## Exercise goal:
Lay out every line of the records below as a numbered list, omitting any blank lines.

(Dataset items)
------------------------------------------------------------------------

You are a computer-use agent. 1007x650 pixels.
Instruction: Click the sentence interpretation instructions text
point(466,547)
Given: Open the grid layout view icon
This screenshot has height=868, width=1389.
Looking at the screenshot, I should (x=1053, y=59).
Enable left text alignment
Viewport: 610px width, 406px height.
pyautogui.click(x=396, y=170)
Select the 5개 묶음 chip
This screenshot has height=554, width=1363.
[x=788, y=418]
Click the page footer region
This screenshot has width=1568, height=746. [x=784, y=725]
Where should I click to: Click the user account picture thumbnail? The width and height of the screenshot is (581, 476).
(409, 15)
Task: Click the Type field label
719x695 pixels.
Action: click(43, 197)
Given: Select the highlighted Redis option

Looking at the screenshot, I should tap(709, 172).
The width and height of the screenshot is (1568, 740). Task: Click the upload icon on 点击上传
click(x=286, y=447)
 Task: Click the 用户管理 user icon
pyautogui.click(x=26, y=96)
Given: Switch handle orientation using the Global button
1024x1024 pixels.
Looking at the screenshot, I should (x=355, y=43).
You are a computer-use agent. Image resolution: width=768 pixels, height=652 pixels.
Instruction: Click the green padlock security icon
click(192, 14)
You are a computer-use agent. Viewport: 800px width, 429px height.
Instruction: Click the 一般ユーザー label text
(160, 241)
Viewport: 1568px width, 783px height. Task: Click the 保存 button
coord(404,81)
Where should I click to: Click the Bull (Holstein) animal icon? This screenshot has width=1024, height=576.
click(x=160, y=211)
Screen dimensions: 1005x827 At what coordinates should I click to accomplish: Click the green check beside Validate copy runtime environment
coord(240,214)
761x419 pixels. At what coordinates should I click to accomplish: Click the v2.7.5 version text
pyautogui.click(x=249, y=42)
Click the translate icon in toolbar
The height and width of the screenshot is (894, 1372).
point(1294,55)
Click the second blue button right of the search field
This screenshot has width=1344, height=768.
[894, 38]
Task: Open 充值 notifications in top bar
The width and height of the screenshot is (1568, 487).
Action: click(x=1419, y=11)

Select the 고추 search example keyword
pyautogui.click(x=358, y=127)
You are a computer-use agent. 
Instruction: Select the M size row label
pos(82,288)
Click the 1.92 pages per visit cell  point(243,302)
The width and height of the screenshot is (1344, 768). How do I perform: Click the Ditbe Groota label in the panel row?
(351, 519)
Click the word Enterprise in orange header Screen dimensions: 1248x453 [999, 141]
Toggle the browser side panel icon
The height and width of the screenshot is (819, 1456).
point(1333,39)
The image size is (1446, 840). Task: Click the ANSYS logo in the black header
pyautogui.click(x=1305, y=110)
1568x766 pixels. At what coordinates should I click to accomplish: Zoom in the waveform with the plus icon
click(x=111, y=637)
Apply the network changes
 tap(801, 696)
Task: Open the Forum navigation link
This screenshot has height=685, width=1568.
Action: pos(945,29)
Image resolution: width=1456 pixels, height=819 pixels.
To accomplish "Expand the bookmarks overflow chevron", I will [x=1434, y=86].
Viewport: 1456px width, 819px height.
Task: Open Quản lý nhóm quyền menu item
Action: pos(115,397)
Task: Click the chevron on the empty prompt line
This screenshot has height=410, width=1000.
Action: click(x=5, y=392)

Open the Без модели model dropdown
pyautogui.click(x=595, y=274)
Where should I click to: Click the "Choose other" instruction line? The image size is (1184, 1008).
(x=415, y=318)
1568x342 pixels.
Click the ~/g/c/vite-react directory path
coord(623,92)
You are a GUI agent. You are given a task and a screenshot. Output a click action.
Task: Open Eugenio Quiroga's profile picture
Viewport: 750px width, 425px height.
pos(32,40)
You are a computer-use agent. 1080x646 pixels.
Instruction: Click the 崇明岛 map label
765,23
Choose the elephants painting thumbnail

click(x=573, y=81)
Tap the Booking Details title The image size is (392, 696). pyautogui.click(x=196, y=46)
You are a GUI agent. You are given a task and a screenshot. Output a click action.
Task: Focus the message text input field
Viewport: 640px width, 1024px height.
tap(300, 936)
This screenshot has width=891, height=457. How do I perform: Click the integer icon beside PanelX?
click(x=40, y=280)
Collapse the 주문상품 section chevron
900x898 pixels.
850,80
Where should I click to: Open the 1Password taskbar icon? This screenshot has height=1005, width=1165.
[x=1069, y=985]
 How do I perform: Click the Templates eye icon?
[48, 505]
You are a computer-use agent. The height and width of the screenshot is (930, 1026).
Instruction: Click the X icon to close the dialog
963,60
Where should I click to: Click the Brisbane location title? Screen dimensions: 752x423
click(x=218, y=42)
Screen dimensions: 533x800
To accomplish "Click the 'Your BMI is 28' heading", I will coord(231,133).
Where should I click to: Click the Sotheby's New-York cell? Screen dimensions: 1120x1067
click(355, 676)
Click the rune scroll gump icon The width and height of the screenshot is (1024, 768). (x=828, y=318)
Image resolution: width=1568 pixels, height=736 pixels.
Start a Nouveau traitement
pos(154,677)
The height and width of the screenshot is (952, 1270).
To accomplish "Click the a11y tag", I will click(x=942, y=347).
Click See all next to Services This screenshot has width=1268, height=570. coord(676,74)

------------------------------------------------------------------------

## Written answer:
1. You are a computer-use agent. 1007x650 pixels.
2. Instruction: Click the sentence interpretation instructions text
3. point(466,547)
4. Given: Open the grid layout view icon
5. This screenshot has height=868, width=1389.
6. Looking at the screenshot, I should (x=1053, y=59).
7. Enable left text alignment
8. Viewport: 610px width, 406px height.
9. pyautogui.click(x=396, y=170)
10. Select the 5개 묶음 chip
11. This screenshot has height=554, width=1363.
12. [x=788, y=418]
13. Click the page footer region
14. This screenshot has width=1568, height=746. [x=784, y=725]
15. Where should I click to: Click the user account picture thumbnail? The width and height of the screenshot is (581, 476).
16. (409, 15)
17. Task: Click the Type field label
18. 719x695 pixels.
19. Action: click(43, 197)
20. Given: Select the highlighted Redis option
21. Looking at the screenshot, I should tap(709, 172).
22. The width and height of the screenshot is (1568, 740). Task: Click the upload icon on 点击上传
23. click(x=286, y=447)
24.  Task: Click the 用户管理 user icon
25. pyautogui.click(x=26, y=96)
26. Given: Switch handle orientation using the Global button
27. 1024x1024 pixels.
28. Looking at the screenshot, I should (x=355, y=43).
29. You are a computer-use agent. Image resolution: width=768 pixels, height=652 pixels.
30. Instruction: Click the green padlock security icon
31. click(192, 14)
32. You are a computer-use agent. Viewport: 800px width, 429px height.
33. Instruction: Click the 一般ユーザー label text
34. (160, 241)
35. Viewport: 1568px width, 783px height. Task: Click the 保存 button
36. coord(404,81)
37. Where should I click to: Click the Bull (Holstein) animal icon? This screenshot has width=1024, height=576.
38. click(x=160, y=211)
39. Screen dimensions: 1005x827 At what coordinates should I click to accomplish: Click the green check beside Validate copy runtime environment
40. coord(240,214)
41. 761x419 pixels. At what coordinates should I click to accomplish: Click the v2.7.5 version text
42. pyautogui.click(x=249, y=42)
43. Click the translate icon in toolbar
44. The height and width of the screenshot is (894, 1372).
45. point(1294,55)
46. Click the second blue button right of the search field
47. This screenshot has width=1344, height=768.
48. [894, 38]
49. Task: Open 充值 notifications in top bar
50. The width and height of the screenshot is (1568, 487).
51. Action: click(x=1419, y=11)
52. Select the 고추 search example keyword
53. pyautogui.click(x=358, y=127)
54. You are a computer-use agent. 
55. Instruction: Select the M size row label
56. pos(82,288)
57. Click the 1.92 pages per visit cell  point(243,302)
58. The width and height of the screenshot is (1344, 768). How do I perform: Click the Ditbe Groota label in the panel row?
59. (351, 519)
60. Click the word Enterprise in orange header Screen dimensions: 1248x453 [999, 141]
61. Toggle the browser side panel icon
62. The height and width of the screenshot is (819, 1456).
63. point(1333,39)
64. The image size is (1446, 840). Task: Click the ANSYS logo in the black header
65. pyautogui.click(x=1305, y=110)
66. 1568x766 pixels. At what coordinates should I click to accomplish: Zoom in the waveform with the plus icon
67. click(x=111, y=637)
68. Apply the network changes
69.  tap(801, 696)
70. Task: Open the Forum navigation link
71. This screenshot has height=685, width=1568.
72. Action: pos(945,29)
73. Image resolution: width=1456 pixels, height=819 pixels.
74. To accomplish "Expand the bookmarks overflow chevron", I will [x=1434, y=86].
75. Viewport: 1456px width, 819px height.
76. Task: Open Quản lý nhóm quyền menu item
77. Action: pos(115,397)
78. Task: Click the chevron on the empty prompt line
79. This screenshot has height=410, width=1000.
80. Action: click(x=5, y=392)
81. Open the Без модели model dropdown
82. pyautogui.click(x=595, y=274)
83. Where should I click to: Click the "Choose other" instruction line? The image size is (1184, 1008).
84. (x=415, y=318)
85. 1568x342 pixels.
86. Click the ~/g/c/vite-react directory path
87. coord(623,92)
88. You are a GUI agent. You are given a task and a screenshot. Output a click action.
89. Task: Open Eugenio Quiroga's profile picture
90. Viewport: 750px width, 425px height.
91. pos(32,40)
92. You are a computer-use agent. 1080x646 pixels.
93. Instruction: Click the 崇明岛 map label
94. 765,23
95. Choose the elephants painting thumbnail
96. click(x=573, y=81)
97. Tap the Booking Details title The image size is (392, 696). pyautogui.click(x=196, y=46)
98. You are a GUI agent. You are given a task and a screenshot. Output a click action.
99. Task: Focus the message text input field
100. Viewport: 640px width, 1024px height.
101. tap(300, 936)
102. This screenshot has width=891, height=457. How do I perform: Click the integer icon beside PanelX?
103. click(x=40, y=280)
104. Collapse the 주문상품 section chevron
105. 900x898 pixels.
106. 850,80
107. Where should I click to: Open the 1Password taskbar icon? This screenshot has height=1005, width=1165.
108. [x=1069, y=985]
109.  How do I perform: Click the Templates eye icon?
110. [48, 505]
111. You are a computer-use agent. The height and width of the screenshot is (930, 1026).
112. Instruction: Click the X icon to close the dialog
113. 963,60
114. Where should I click to: Click the Brisbane location title? Screen dimensions: 752x423
115. click(x=218, y=42)
116. Screen dimensions: 533x800
117. To accomplish "Click the 'Your BMI is 28' heading", I will coord(231,133).
118. Where should I click to: Click the Sotheby's New-York cell? Screen dimensions: 1120x1067
119. click(355, 676)
120. Click the rune scroll gump icon The width and height of the screenshot is (1024, 768). (x=828, y=318)
121. Image resolution: width=1568 pixels, height=736 pixels.
122. Start a Nouveau traitement
123. pos(154,677)
124. The height and width of the screenshot is (952, 1270).
125. To accomplish "Click the a11y tag", I will click(x=942, y=347).
126. Click See all next to Services This screenshot has width=1268, height=570. coord(676,74)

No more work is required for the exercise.